> The data
##########

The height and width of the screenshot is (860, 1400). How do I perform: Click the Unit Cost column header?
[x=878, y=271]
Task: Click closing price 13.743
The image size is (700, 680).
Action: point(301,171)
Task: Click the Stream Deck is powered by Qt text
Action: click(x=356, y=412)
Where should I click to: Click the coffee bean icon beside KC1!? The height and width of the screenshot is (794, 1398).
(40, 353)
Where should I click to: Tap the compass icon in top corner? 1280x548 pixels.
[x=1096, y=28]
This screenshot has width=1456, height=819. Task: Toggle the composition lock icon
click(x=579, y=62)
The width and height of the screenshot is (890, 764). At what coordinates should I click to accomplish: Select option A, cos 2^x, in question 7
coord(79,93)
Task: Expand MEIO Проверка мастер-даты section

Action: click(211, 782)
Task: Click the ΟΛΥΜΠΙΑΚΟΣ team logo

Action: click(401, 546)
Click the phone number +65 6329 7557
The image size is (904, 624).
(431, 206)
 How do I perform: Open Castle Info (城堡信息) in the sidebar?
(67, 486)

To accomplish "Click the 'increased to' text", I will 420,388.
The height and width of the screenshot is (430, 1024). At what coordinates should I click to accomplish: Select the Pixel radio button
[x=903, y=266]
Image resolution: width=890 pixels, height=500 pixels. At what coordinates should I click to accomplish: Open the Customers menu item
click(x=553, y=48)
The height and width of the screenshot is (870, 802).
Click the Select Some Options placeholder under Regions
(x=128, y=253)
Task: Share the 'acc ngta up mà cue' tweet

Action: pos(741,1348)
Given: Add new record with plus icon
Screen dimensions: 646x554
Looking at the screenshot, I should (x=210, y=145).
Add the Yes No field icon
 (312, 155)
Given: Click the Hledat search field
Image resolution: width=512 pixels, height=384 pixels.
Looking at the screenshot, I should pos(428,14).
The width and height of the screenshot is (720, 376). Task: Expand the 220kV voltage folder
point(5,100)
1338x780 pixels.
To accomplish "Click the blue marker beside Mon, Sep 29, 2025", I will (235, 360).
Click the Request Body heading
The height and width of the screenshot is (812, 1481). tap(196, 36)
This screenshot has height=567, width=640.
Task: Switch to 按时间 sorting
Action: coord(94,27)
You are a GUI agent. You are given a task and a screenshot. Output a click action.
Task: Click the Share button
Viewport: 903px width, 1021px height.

##########

> Challenge
Please reproduce the entire listing above word for word, line by line.

> Correct response
The height and width of the screenshot is (860, 1400). How do I perform: Click the Unit Cost column header?
[x=878, y=271]
Task: Click closing price 13.743
The image size is (700, 680).
Action: point(301,171)
Task: Click the Stream Deck is powered by Qt text
Action: click(x=356, y=412)
Where should I click to: Click the coffee bean icon beside KC1!? The height and width of the screenshot is (794, 1398).
(40, 353)
Where should I click to: Tap the compass icon in top corner? 1280x548 pixels.
[x=1096, y=28]
This screenshot has width=1456, height=819. Task: Toggle the composition lock icon
click(x=579, y=62)
The width and height of the screenshot is (890, 764). At what coordinates should I click to accomplish: Select option A, cos 2^x, in question 7
coord(79,93)
Task: Expand MEIO Проверка мастер-даты section

Action: click(211, 782)
Task: Click the ΟΛΥΜΠΙΑΚΟΣ team logo

Action: click(401, 546)
Click the phone number +65 6329 7557
The image size is (904, 624).
(431, 206)
 How do I perform: Open Castle Info (城堡信息) in the sidebar?
(67, 486)

To accomplish "Click the 'increased to' text", I will 420,388.
The height and width of the screenshot is (430, 1024). At what coordinates should I click to accomplish: Select the Pixel radio button
[x=903, y=266]
Image resolution: width=890 pixels, height=500 pixels. At what coordinates should I click to accomplish: Open the Customers menu item
click(x=553, y=48)
The height and width of the screenshot is (870, 802).
Click the Select Some Options placeholder under Regions
(x=128, y=253)
Task: Share the 'acc ngta up mà cue' tweet

Action: pos(741,1348)
Given: Add new record with plus icon
Screen dimensions: 646x554
Looking at the screenshot, I should (x=210, y=145).
Add the Yes No field icon
 (312, 155)
Given: Click the Hledat search field
Image resolution: width=512 pixels, height=384 pixels.
Looking at the screenshot, I should pos(428,14).
The width and height of the screenshot is (720, 376). Task: Expand the 220kV voltage folder
point(5,100)
1338x780 pixels.
To accomplish "Click the blue marker beside Mon, Sep 29, 2025", I will (235, 360).
Click the Request Body heading
The height and width of the screenshot is (812, 1481). tap(196, 36)
This screenshot has height=567, width=640.
Task: Switch to 按时间 sorting
Action: coord(94,27)
You are a GUI agent. You are given a task and a screenshot. Output a click action.
Task: Click the Share button
Viewport: 903px width, 1021px height.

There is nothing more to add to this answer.